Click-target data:
====

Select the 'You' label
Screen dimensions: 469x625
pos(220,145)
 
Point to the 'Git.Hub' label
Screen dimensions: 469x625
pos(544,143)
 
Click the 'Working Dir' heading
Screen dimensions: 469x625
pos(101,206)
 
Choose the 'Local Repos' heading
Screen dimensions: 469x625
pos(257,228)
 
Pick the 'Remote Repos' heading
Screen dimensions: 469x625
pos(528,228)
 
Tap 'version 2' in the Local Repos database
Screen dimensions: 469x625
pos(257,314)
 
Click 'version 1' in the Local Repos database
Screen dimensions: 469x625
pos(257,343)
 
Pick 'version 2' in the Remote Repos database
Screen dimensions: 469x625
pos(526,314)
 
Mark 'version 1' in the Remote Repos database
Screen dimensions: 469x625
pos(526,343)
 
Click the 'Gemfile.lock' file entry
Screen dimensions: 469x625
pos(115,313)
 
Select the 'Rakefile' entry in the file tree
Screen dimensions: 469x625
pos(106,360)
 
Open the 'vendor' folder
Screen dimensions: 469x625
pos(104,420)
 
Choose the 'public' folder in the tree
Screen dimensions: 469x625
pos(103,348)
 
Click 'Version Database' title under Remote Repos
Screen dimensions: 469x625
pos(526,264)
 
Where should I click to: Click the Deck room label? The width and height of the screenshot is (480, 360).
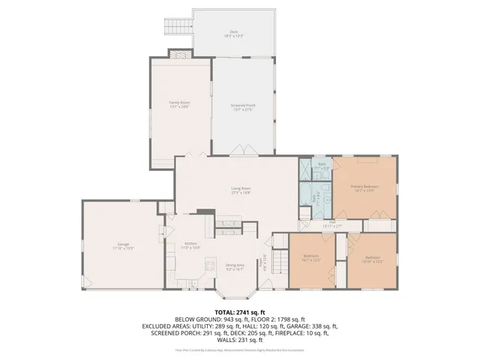point(234,32)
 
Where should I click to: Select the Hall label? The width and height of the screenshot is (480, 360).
point(332,222)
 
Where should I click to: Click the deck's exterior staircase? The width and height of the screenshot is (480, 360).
point(176,27)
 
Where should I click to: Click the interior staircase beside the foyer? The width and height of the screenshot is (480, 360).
point(279,262)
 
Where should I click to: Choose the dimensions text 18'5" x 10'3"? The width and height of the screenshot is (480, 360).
point(234,35)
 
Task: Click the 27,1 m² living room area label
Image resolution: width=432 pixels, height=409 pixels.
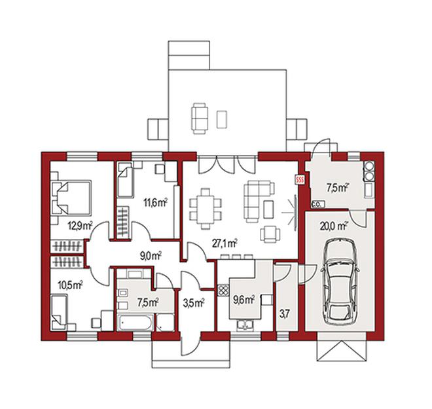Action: click(x=225, y=243)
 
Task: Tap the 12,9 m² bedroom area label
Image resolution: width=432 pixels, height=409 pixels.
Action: click(x=81, y=226)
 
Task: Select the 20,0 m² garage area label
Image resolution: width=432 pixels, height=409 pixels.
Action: click(x=333, y=226)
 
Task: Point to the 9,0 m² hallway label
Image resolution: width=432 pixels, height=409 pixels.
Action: click(x=151, y=256)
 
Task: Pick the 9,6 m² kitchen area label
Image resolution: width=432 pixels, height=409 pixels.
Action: click(x=244, y=299)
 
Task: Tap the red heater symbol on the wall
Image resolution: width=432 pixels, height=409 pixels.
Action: click(x=300, y=180)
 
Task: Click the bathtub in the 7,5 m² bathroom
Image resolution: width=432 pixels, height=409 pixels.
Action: click(x=135, y=323)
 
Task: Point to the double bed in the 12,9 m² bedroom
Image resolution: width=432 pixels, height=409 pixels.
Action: click(x=71, y=197)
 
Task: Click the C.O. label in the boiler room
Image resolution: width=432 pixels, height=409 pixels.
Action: click(x=316, y=205)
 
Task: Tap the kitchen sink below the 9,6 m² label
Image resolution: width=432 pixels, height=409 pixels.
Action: click(x=245, y=325)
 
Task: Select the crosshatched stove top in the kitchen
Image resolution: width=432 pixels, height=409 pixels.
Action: click(x=223, y=290)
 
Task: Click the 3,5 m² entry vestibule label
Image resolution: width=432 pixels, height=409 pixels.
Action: click(x=194, y=303)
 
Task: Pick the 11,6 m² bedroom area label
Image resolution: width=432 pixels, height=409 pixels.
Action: click(x=156, y=203)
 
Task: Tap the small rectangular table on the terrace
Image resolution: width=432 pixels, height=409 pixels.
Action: click(x=222, y=119)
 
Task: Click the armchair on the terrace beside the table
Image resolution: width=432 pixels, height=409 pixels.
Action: click(x=200, y=118)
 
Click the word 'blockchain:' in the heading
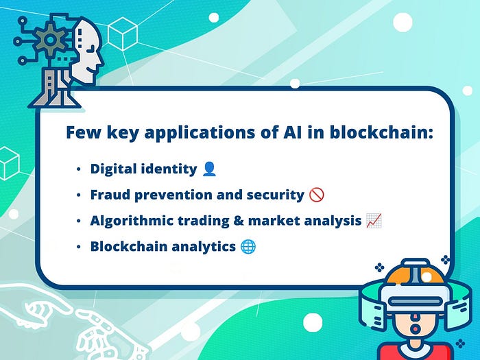pyautogui.click(x=381, y=132)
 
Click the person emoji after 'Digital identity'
pyautogui.click(x=209, y=169)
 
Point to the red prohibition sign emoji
pyautogui.click(x=317, y=195)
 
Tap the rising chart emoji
pyautogui.click(x=374, y=221)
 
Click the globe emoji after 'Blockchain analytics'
pyautogui.click(x=248, y=246)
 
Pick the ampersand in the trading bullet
pyautogui.click(x=239, y=221)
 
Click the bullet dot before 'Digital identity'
pyautogui.click(x=79, y=169)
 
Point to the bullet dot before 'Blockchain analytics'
pyautogui.click(x=79, y=246)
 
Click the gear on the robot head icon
pyautogui.click(x=50, y=40)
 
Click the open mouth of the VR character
pyautogui.click(x=415, y=329)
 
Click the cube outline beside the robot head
pyautogui.click(x=123, y=34)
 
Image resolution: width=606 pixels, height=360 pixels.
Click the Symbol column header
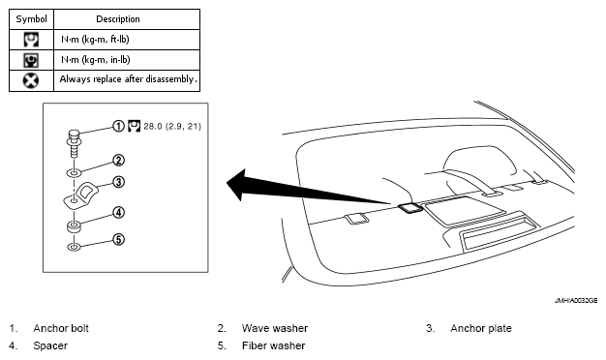coord(31,19)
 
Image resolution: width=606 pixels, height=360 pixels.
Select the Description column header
coord(118,19)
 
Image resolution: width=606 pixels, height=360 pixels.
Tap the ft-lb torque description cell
coord(95,40)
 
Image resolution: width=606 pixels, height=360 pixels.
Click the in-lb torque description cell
coord(96,60)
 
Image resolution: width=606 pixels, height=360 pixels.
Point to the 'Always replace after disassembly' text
coord(128,79)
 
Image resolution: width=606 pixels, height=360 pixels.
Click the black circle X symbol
coord(31,80)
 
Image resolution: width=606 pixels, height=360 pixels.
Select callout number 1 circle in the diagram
coord(118,126)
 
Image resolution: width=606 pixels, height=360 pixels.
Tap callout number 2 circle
coord(118,160)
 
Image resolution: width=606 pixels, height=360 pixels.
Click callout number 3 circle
coord(118,182)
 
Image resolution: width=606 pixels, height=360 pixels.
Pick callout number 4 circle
coord(118,212)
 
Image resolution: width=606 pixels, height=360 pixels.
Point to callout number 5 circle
coord(118,239)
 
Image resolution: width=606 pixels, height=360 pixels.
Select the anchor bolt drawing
coord(74,143)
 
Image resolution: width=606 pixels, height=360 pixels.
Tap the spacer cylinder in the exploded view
coord(74,226)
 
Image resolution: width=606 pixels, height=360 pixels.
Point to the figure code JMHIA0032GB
coord(576,300)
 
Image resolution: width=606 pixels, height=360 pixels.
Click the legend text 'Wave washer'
coord(275,328)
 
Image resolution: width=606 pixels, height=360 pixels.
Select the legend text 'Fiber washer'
coord(274,345)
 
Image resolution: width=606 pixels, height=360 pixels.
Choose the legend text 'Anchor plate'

====

▶ _Problem to solve_: Please write out all of the data above word for word, leaving out the pictures.

▶ _Written solution_:
Select the 'You' label
Screen dimensions: 469x625
pos(220,145)
 
Point to the 'Git.Hub' label
Screen dimensions: 469x625
pos(544,143)
 
Click the 'Working Dir' heading
Screen dimensions: 469x625
pos(101,206)
 
Choose the 'Local Repos' heading
Screen dimensions: 469x625
pos(257,228)
 
Pick the 'Remote Repos' heading
Screen dimensions: 469x625
pos(528,228)
 
Tap 'version 2' in the Local Repos database
Screen dimensions: 469x625
pos(257,314)
 
Click 'version 1' in the Local Repos database
Screen dimensions: 469x625
pos(257,343)
 
Pick 'version 2' in the Remote Repos database
Screen dimensions: 469x625
pos(526,314)
 
Mark 'version 1' in the Remote Repos database
Screen dimensions: 469x625
pos(526,343)
 
Click the 'Gemfile.lock' file entry
Screen dimensions: 469x625
pos(115,313)
 
Select the 'Rakefile' entry in the file tree
Screen dimensions: 469x625
pos(106,360)
 
Open the 'vendor' folder
Screen dimensions: 469x625
pos(104,420)
 
Choose the 'public' folder in the tree
Screen dimensions: 469x625
pos(103,348)
 
Click 'Version Database' title under Remote Repos
Screen dimensions: 469x625
pos(526,264)
 
Where should I click to: Click the Deck room label? The width and height of the screenshot is (480, 360).
point(234,32)
 
Where should I click to: Select the Hall label? The width and height of the screenshot is (480, 360).
point(332,222)
 
Where should I click to: Click the deck's exterior staircase? The width and height of the screenshot is (480, 360).
point(176,27)
 
Where should I click to: Click the interior staircase beside the foyer? The width and height of the screenshot is (480, 360).
point(279,262)
 
Where should I click to: Choose the dimensions text 18'5" x 10'3"? The width and height of the screenshot is (480, 360).
point(234,35)
 
Task: Click the 27,1 m² living room area label
Image resolution: width=432 pixels, height=409 pixels.
Action: click(x=225, y=243)
 
Task: Tap the 12,9 m² bedroom area label
Image resolution: width=432 pixels, height=409 pixels.
Action: click(x=81, y=226)
 
Task: Select the 20,0 m² garage area label
Image resolution: width=432 pixels, height=409 pixels.
Action: click(x=333, y=226)
 
Task: Point to the 9,0 m² hallway label
Image resolution: width=432 pixels, height=409 pixels.
Action: click(x=151, y=256)
 
Task: Pick the 9,6 m² kitchen area label
Image resolution: width=432 pixels, height=409 pixels.
Action: click(x=244, y=299)
 
Task: Tap the red heater symbol on the wall
Image resolution: width=432 pixels, height=409 pixels.
Action: click(x=300, y=180)
 
Task: Click the bathtub in the 7,5 m² bathroom
Image resolution: width=432 pixels, height=409 pixels.
Action: click(x=135, y=323)
 
Task: Point to the double bed in the 12,9 m² bedroom
Image resolution: width=432 pixels, height=409 pixels.
Action: click(x=71, y=197)
 
Task: Click the C.O. label in the boiler room
Image resolution: width=432 pixels, height=409 pixels.
Action: click(x=316, y=205)
 
Task: Tap the kitchen sink below the 9,6 m² label
Image resolution: width=432 pixels, height=409 pixels.
Action: click(x=245, y=325)
 
Task: Select the crosshatched stove top in the kitchen
Image resolution: width=432 pixels, height=409 pixels.
Action: click(x=223, y=290)
 
Task: Click the 3,5 m² entry vestibule label
Image resolution: width=432 pixels, height=409 pixels.
Action: click(x=194, y=303)
 
Task: Pick the 11,6 m² bedroom area label
Image resolution: width=432 pixels, height=409 pixels.
Action: click(x=156, y=203)
 
Task: Tap the small rectangular table on the terrace
Image resolution: width=432 pixels, height=409 pixels.
Action: click(x=222, y=119)
 
Task: Click the armchair on the terrace beside the table
Image resolution: width=432 pixels, height=409 pixels.
Action: click(x=200, y=118)
 
Click the word 'blockchain:' in the heading
pyautogui.click(x=381, y=132)
 
Click the person emoji after 'Digital identity'
pyautogui.click(x=209, y=169)
 
Point to the red prohibition sign emoji
pyautogui.click(x=317, y=195)
 
Tap the rising chart emoji
pyautogui.click(x=374, y=221)
 
Click the globe emoji after 'Blockchain analytics'
pyautogui.click(x=248, y=246)
 
Pick the ampersand in the trading bullet
pyautogui.click(x=239, y=221)
 
Click the bullet dot before 'Digital identity'
pyautogui.click(x=79, y=169)
 
Point to the bullet dot before 'Blockchain analytics'
pyautogui.click(x=79, y=246)
 
Click the gear on the robot head icon
pyautogui.click(x=50, y=40)
 
Click the open mouth of the VR character
pyautogui.click(x=415, y=329)
 
Click the cube outline beside the robot head
pyautogui.click(x=123, y=34)
 
Image resolution: width=606 pixels, height=360 pixels.
Click the Symbol column header
coord(31,19)
 
Image resolution: width=606 pixels, height=360 pixels.
Select the Description column header
coord(118,19)
 
Image resolution: width=606 pixels, height=360 pixels.
Tap the ft-lb torque description cell
coord(95,40)
 
Image resolution: width=606 pixels, height=360 pixels.
Click the in-lb torque description cell
coord(96,60)
 
Image resolution: width=606 pixels, height=360 pixels.
Point to the 'Always replace after disassembly' text
coord(128,79)
 
Image resolution: width=606 pixels, height=360 pixels.
Click the black circle X symbol
coord(31,80)
 
Image resolution: width=606 pixels, height=360 pixels.
Select callout number 1 circle in the diagram
coord(118,126)
 
Image resolution: width=606 pixels, height=360 pixels.
Tap callout number 2 circle
coord(118,160)
 
Image resolution: width=606 pixels, height=360 pixels.
Click callout number 3 circle
coord(118,182)
 
Image resolution: width=606 pixels, height=360 pixels.
Pick callout number 4 circle
coord(118,212)
 
Image resolution: width=606 pixels, height=360 pixels.
Point to callout number 5 circle
coord(118,239)
 
Image resolution: width=606 pixels, height=360 pixels.
Select the anchor bolt drawing
coord(74,143)
 
Image resolution: width=606 pixels, height=360 pixels.
Tap the spacer cylinder in the exploded view
coord(74,226)
 
Image resolution: width=606 pixels, height=360 pixels.
Point to the figure code JMHIA0032GB
coord(576,300)
 
Image resolution: width=606 pixels, height=360 pixels.
Click the legend text 'Wave washer'
coord(275,328)
 
Image resolution: width=606 pixels, height=360 pixels.
Select the legend text 'Fiber washer'
coord(274,345)
 
Image resolution: width=606 pixels, height=360 pixels.
Choose the legend text 'Anchor plate'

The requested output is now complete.